**Records supplied**
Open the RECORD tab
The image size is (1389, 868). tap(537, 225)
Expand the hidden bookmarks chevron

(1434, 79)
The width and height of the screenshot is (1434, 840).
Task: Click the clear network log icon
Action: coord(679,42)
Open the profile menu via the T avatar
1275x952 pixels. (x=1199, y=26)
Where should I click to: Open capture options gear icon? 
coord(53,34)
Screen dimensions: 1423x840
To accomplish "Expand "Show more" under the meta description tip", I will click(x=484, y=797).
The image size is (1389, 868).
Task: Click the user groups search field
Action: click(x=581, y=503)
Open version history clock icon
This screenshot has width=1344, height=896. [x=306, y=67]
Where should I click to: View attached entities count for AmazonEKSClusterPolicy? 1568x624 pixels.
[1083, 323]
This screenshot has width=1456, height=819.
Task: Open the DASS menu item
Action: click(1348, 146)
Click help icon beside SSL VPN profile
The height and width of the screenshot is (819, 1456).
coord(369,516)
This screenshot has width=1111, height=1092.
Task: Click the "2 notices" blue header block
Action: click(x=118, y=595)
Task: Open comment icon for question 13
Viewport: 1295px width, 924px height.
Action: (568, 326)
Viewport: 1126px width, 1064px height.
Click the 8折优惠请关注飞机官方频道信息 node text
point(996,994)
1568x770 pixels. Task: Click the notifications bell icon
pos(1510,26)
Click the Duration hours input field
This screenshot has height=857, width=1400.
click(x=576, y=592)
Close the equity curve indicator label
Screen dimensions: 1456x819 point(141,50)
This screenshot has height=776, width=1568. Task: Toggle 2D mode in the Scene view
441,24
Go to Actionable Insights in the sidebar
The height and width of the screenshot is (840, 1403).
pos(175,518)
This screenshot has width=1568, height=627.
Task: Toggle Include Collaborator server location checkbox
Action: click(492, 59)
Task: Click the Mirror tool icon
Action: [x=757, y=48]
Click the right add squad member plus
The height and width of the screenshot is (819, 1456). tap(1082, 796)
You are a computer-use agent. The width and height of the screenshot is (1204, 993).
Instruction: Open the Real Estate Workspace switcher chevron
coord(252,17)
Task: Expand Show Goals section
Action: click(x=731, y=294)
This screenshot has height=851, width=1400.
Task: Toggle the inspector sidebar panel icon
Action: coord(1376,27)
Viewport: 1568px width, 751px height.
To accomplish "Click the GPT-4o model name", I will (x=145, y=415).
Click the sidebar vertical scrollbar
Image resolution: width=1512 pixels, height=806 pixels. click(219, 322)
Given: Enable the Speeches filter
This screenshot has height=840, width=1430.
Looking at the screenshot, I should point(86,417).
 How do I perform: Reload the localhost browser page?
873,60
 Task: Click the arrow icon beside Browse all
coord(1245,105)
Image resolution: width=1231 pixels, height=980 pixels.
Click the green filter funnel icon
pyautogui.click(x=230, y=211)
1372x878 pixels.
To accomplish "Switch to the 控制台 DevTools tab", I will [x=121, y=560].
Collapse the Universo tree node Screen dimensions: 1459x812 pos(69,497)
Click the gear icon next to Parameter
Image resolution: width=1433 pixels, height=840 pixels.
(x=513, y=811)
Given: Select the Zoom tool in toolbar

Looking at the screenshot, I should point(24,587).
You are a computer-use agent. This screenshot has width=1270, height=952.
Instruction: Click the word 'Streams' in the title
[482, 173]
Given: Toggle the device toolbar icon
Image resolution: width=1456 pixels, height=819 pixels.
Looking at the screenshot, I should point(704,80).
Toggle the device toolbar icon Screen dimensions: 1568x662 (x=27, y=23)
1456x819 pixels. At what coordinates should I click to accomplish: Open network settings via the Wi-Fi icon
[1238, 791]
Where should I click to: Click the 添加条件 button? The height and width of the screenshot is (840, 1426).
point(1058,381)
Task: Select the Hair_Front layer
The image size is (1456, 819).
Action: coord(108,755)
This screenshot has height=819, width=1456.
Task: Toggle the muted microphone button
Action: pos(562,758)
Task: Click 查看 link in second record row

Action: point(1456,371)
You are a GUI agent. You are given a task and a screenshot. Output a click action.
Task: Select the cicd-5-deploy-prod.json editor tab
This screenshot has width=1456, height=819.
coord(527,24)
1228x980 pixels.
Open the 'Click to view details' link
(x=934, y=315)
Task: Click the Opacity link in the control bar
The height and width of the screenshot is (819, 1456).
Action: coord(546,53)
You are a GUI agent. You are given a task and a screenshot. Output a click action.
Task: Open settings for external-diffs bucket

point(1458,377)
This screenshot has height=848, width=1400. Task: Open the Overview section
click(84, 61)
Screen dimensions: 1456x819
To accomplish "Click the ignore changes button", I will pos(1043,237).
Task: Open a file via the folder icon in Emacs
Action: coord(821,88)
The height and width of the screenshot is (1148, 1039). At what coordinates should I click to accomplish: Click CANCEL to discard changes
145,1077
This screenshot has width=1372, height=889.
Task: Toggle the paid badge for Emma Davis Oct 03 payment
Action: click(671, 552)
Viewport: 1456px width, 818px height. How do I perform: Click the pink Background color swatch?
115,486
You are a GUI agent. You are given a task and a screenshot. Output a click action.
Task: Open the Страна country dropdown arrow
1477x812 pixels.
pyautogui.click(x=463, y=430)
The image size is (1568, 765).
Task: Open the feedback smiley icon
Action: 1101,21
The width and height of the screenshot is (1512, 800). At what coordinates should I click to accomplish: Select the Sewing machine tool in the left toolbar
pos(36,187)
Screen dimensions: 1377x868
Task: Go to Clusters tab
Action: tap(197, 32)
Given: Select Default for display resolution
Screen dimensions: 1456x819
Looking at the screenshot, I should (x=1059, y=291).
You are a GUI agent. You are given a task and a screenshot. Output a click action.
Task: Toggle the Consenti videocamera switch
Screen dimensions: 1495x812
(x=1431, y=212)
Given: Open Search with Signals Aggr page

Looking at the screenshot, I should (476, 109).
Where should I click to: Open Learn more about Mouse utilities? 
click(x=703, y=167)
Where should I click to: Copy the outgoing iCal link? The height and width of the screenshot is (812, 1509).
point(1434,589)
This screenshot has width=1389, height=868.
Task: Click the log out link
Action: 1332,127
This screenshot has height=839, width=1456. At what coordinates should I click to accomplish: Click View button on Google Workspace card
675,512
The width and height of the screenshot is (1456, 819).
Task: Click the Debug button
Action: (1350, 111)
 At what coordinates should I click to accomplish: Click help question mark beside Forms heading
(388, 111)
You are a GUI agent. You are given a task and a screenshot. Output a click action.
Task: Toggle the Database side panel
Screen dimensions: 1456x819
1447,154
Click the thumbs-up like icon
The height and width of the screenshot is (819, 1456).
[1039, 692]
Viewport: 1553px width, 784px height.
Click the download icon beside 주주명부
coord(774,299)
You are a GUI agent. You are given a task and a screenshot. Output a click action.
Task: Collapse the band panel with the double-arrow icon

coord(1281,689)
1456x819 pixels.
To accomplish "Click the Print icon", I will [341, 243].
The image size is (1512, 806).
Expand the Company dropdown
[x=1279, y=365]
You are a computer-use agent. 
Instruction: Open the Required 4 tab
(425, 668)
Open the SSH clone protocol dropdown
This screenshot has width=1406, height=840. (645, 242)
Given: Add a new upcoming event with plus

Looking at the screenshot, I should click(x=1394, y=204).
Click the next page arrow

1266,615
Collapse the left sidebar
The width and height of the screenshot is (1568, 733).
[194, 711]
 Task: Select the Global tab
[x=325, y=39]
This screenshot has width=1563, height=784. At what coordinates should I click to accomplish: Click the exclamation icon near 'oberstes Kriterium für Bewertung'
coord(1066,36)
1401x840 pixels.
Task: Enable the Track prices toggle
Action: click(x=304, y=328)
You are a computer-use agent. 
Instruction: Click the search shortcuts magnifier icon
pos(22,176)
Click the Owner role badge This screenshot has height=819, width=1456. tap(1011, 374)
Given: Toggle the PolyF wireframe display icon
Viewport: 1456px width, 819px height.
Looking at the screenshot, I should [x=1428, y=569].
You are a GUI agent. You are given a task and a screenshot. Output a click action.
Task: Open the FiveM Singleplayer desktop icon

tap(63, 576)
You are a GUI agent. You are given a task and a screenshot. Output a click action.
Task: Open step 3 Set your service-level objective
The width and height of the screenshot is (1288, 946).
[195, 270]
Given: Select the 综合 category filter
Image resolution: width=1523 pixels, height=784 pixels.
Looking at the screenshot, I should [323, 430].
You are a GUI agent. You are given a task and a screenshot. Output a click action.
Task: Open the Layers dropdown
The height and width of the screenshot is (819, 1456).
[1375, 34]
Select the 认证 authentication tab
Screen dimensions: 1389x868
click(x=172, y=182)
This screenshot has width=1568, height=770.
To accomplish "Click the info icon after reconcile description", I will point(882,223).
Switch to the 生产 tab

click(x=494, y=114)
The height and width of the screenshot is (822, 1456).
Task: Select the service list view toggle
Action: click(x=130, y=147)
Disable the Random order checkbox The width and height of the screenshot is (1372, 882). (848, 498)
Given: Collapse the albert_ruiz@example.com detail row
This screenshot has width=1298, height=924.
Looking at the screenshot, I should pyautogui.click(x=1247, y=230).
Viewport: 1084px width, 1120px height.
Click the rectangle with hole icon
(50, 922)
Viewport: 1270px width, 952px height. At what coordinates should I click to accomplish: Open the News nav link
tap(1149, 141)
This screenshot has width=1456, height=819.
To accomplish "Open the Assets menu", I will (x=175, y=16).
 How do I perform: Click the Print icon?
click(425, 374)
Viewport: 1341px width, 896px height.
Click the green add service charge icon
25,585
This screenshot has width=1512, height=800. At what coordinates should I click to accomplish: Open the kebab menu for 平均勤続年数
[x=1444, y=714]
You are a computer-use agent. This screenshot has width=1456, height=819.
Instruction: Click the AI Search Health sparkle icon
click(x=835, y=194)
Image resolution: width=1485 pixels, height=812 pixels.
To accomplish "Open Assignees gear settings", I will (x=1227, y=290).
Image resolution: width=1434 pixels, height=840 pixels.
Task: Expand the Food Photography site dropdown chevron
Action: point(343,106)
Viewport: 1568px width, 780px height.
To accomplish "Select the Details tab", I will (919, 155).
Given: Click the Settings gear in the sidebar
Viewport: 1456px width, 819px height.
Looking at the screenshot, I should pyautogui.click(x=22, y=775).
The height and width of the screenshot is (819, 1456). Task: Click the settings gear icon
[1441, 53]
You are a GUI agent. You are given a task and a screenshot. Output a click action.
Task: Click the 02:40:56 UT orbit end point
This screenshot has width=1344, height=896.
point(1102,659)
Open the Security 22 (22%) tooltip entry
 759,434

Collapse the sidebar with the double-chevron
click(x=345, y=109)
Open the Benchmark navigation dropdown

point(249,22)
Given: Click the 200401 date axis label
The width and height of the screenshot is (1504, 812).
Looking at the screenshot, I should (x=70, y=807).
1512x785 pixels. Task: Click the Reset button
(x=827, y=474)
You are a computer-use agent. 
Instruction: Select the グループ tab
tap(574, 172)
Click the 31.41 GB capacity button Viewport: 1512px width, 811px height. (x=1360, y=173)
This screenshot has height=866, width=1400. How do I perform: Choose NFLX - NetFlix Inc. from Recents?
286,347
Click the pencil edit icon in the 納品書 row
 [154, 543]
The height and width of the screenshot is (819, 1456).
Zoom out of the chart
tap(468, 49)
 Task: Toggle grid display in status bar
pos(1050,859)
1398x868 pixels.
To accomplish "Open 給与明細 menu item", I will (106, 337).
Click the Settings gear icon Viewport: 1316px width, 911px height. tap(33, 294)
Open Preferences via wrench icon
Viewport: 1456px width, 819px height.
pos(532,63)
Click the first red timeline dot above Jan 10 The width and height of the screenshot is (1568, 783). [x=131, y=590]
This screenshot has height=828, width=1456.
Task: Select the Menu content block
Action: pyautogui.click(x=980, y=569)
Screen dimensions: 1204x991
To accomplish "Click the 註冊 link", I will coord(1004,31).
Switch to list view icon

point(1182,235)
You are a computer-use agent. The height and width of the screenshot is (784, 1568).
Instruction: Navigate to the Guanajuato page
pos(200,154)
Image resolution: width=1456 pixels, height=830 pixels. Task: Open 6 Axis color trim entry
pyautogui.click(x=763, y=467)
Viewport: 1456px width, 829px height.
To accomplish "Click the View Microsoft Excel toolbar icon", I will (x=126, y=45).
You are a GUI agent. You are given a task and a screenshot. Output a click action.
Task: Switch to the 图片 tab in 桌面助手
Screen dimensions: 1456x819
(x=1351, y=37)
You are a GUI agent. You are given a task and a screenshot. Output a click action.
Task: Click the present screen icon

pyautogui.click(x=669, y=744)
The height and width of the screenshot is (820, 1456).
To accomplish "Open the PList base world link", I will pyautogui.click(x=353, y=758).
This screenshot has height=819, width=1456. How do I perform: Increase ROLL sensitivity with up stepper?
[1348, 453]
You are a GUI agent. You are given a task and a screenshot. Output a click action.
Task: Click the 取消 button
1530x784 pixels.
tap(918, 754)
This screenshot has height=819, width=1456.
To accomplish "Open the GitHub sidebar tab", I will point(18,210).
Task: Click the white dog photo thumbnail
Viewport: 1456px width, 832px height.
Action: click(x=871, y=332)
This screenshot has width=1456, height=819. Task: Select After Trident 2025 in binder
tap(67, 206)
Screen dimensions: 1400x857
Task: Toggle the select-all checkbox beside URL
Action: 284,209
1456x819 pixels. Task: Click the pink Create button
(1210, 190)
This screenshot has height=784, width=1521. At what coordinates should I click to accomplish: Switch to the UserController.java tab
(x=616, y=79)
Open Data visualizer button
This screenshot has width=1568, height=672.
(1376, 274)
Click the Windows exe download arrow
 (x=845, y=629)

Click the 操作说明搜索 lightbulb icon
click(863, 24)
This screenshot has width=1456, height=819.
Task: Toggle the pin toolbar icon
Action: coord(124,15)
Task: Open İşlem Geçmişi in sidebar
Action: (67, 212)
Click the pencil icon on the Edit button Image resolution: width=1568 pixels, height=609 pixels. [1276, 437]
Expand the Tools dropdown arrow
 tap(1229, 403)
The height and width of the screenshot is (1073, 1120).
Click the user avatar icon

**What needs to be done**
The word "device" appears in some lines of the data. Copy every one of those lines.

**Task output**
Given: Toggle the device toolbar icon
Toggle the device toolbar icon Screen dimensions: 1568x662 (x=27, y=23)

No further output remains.